INSTRUÇÕES DO EXERCÍCIO:
1. Repita, sem qualquer alteração, o trecho do texto sobre o Festival Internacional de Macau que começa em "Como benefício para" e prossegue até "protegidas pela organização.".
2. Indique se cada uma das afirmações seguintes está de acordo com o texto sobre o Festival Internacional de Macau. Responda sim ou não a cada uma e cite literalmente as palavras do texto que o determinam. (a) A receita da gala final foi destinada à UNICEF. (b) A Orquestra da Radiodifusão da RPC atuava ali pela primeira vez. (c) O artigo de Fernando Pires saiu no número de Dezembro da revista "Macau".

TEXTO FORNECIDO:
──────────────────────────────

O nível artístico foi assegurado pelo programa escolhido - da responsabilidade sobretudo de Adriano Jordão e do Instituto Cultural de Macau - e pelos intérpretes convidados. A fim de obter uma apreciação crítica de peritos, mas também com o objectivo de conseguir apoiantes no acesso ao mundo dos festivais de música - ou seja, para conquistarmos rapidamente um lugar ao sol neste baluarte quase inexpugnável - convidámos os dirigentes dos maiores festivais portugueses e a Presidente da respectiva Associação, Dra. Maria de Jesus Barroso, o que veio a revelar-se uma medida acertada, pois recebemos garantias de apoio entusiásticas.

A música chinesa esteve presente através de uma bela composição interpretada logo na abertura por mais de uma centena de excelentes músicos da Orquestra da Radiodifusão da RPC, dirigida por um notável maestro (Yuan Fang), que aliás já aqui haviam actuado. Entre parêntesis adiantaremos já que, de futuro, teremos de aumentar e diversificar a participação chinesa, alargando-a a outras áreas, tais como o bailado, a ópera de os grandes coros, num "mano-a-mano" com os intérpretes ocidentais (por exemplo, um coro da Grã-Bretanha - que, por sinal, já se ofereceu - o ballet da Gulbekian, etc.).

Como benefício para a comunidade internacional escolhemos entregar a receita da gala final à UNICEF, para auxílio às crianças protegidas pela organização.

Estas três linhas (qualidade do produto, mistura Ocidente-Oriente e actividade filantrópica) parecem-nos de manter intransigentemente, constituindo um tripé que assegurará a individualidade própria do Festival Internacional de Macau no conjunto dos grandes festivais mundiais a que nos candidatamos.

Não parece necessário descrever com detalhe como decorreu a memorável semana de 24 a 31 de Outubro, pois outros o fizeram já com maiores garantias de isenção. A execelente revista que é a "Macau", editada pelo Gabinete de Comunicação Social, incluiu na secção "Actual" do seu número de Novembro, um artigo assinado por Fernando Pires (editor-chefe do "Diário de Notícias", de Lisboa) com o título "o Nível chegou ao Superlativo", que nos parece elucidativo.

──────────────────────────────

EXCERTO DE DADOS:
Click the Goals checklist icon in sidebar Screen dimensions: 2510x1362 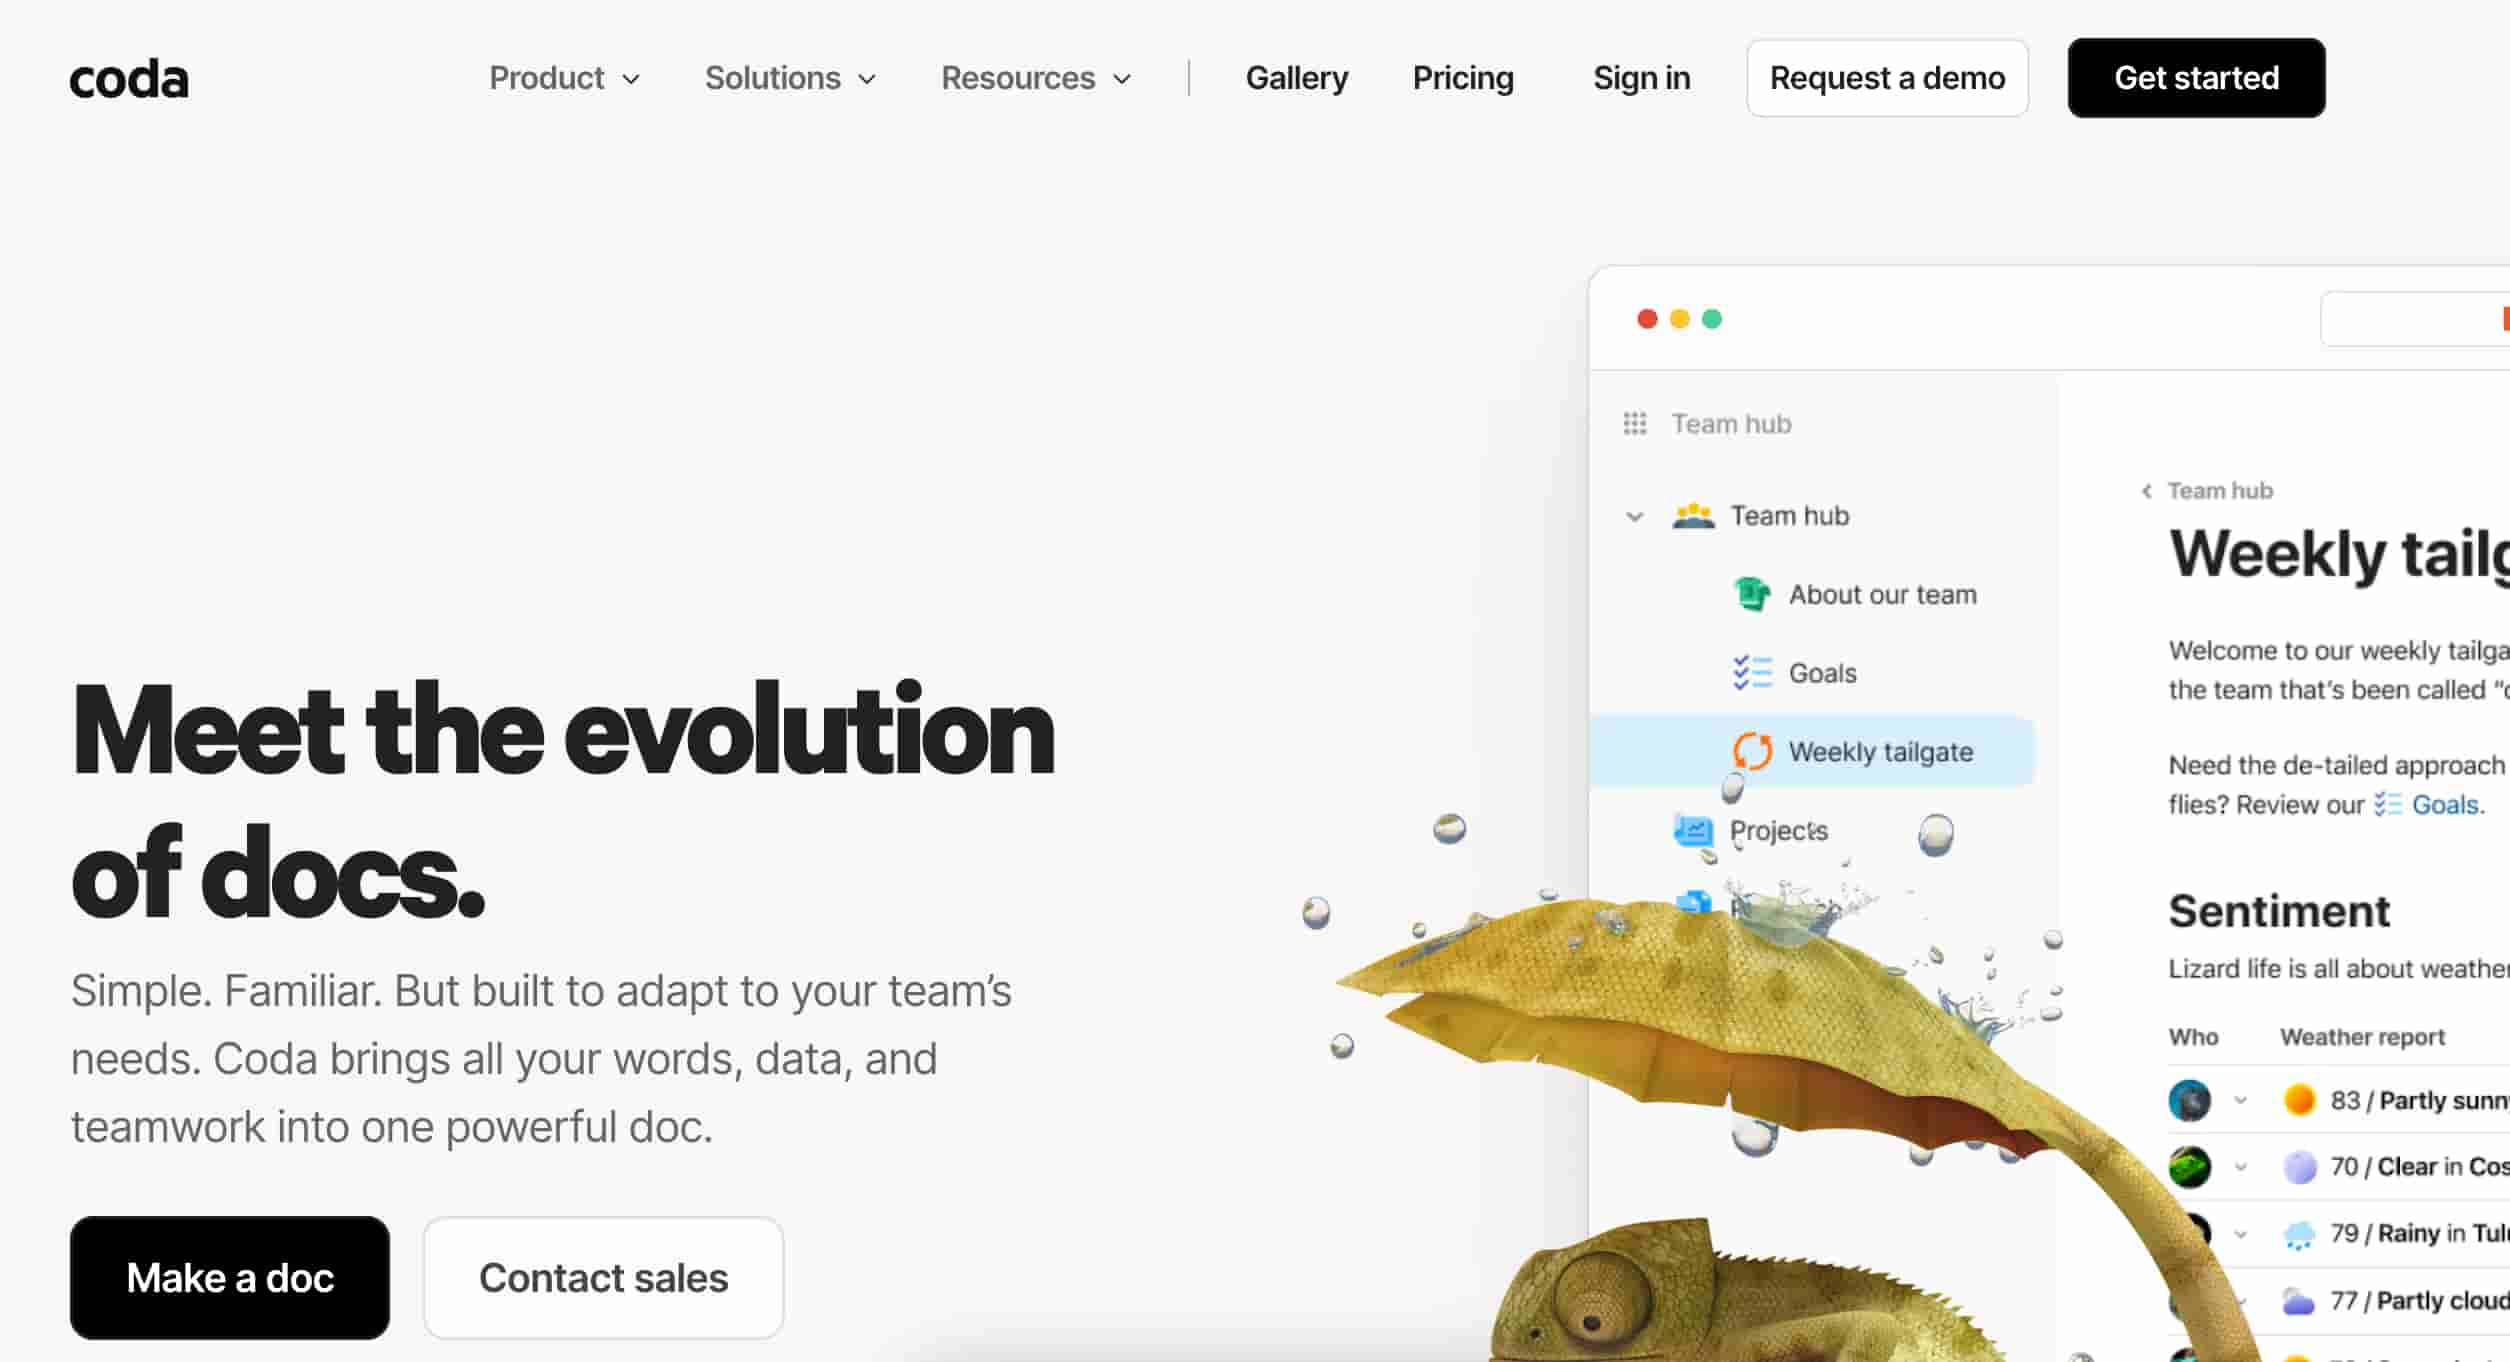(1752, 673)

──────────────────────────────

RESPOSTAS ÀS TAREFAS:
1.
Como benefício para a comunidade internacional escolhemos entregar a receita da gala final à UNICEF, para auxílio às crianças protegidas pela organização.

2.
(a) Sim: "escolhemos entregar a receita da gala final à UNICEF".
(b) Não: "que aliás já aqui haviam actuado".
(c) Não: "do seu número de Novembro".